Millions of Egyptians begged to differ. In overthrowing Mubarak's military-backed regime, they sent a powerful message that humane, democratic values truly are universal and set out on a twisting path seeking a better future. But today, that journey is still nowhere near its end, despite the recent referendum on yet another constitution drafted by a narrow committee to entrench those in power and the all-but-certain accession of Minister of Defense Field Marshal Abdel Fattah al-Sisi to the presidency.
As the world's most powerful democracy and a large aid donor, the United States was uniquely positioned to support the Egyptian people's quest. Instead, our response has been remarkably short-sighted and always a step behind.
When the Egyptian people first streamed into the streets and saw hundreds of peaceful demonstrators killed, the administration was slow to embrace the democracy movement: Vice President Joe Biden insisted that President Mubarak was not a dictator. When a military junta replaced Mr. Mubarak, continued his repressive policies and cooperated with Islamists to exclude secular democrats, we embraced them warmly and continued arms shipments. Observers noted the bitter irony that democracy activists were donning Chinese-made gas masks to protect themselves from "Made in USA" tear gas shells. When Egyptians narrowly chose an Islamist president in elections from which the junta excluded secular democrats, we kept our distance from the new administration. We eventually warmed up to President Mohammed Morsi — just as his machine-style politics, economic mismanagement and continued oppression of secular democrats were turning the Egyptian people against him.

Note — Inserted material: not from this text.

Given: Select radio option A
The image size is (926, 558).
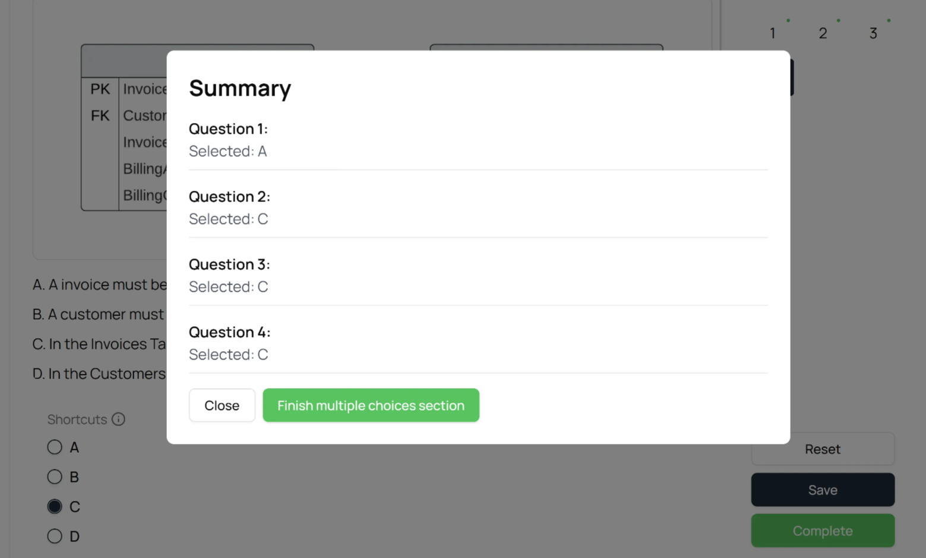Looking at the screenshot, I should click(55, 447).
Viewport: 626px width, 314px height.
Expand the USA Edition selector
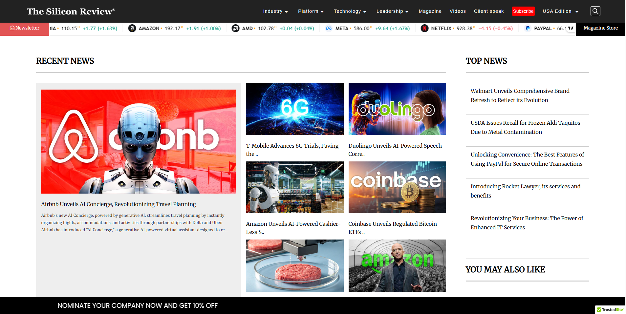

The 30 million Egyptians who took to the streets over the summer to demand Mr. Morsi's ouster made up what was likely the largest political demonstration anywhere ever — and this from a people who less than three years earlier the West had dismissed as utterly passive. Yet rather than embracing this remarkable exercise in popular democracy, we have gotten bogged down in an absurd debate over whether what happened was a second revolution or a coup. It was both. Just as the French Revolution was a genuine outpouring of popular yearning for freedom that Robespierre later hijacked into a dictatorship, so too were last summer's mass demonstrations a genuine expression of popular will that Defense Minister al-Sisi is co-opting to install himself as president of a reconstituted authoritarian regime.
For the most powerful man in Egypt, Marshal al-Sisi is acting remarkably scared. Not content with overthrowing the Muslim Brotherhood, his regime is concocting ever-more-bizarre conspiracy theories to justify killings of well over 1,000 peaceful pro-Morsi demonstrators, mass arrests of others, show trials and the jailing of numerous independent journalists. He also has locked up most prominent secular democrats — including Ahmed Maher, Egypt's George Washington — on equally preposterous charges.
The near-term prospects are undeniably bleak. With mass unemployment and a moribund economy, the Egyptian people seem inclined to give Marshal al-Sisi an opportunity to turn things around. He will face great difficulty doing so, however, because so much of the Egyptian economy is owned by the military, his base of power. The other generals seem unlikely to accept passively new competition with their businesses. The long standing tradition of using state power to harass businesses owned by the regime's critics will similarly obstruct economic progress. Gulf money can and probably will buy Marshal al-Sisi some breathing space, but sooner rather than later the Egyptian people are likely to rise up again.
So what now? Many of our best opportunities are behind us. Our repeated opportunistic embrace of opponents of democracy has badly tarnished our image on the Egyptian street, while Gulf money and Chinese and Russian offers of arms have reduced our leverage sharply. Any grand U.S. scheme to pick winners in Egypt will surely backfire. But we can and should keep steady pressure on Marshal al-Sisi to release secular democrats and leave open a space for genuine political discourse. And we can redirect our aid to support reviving the Egyptian economy rather than further enriching the generals.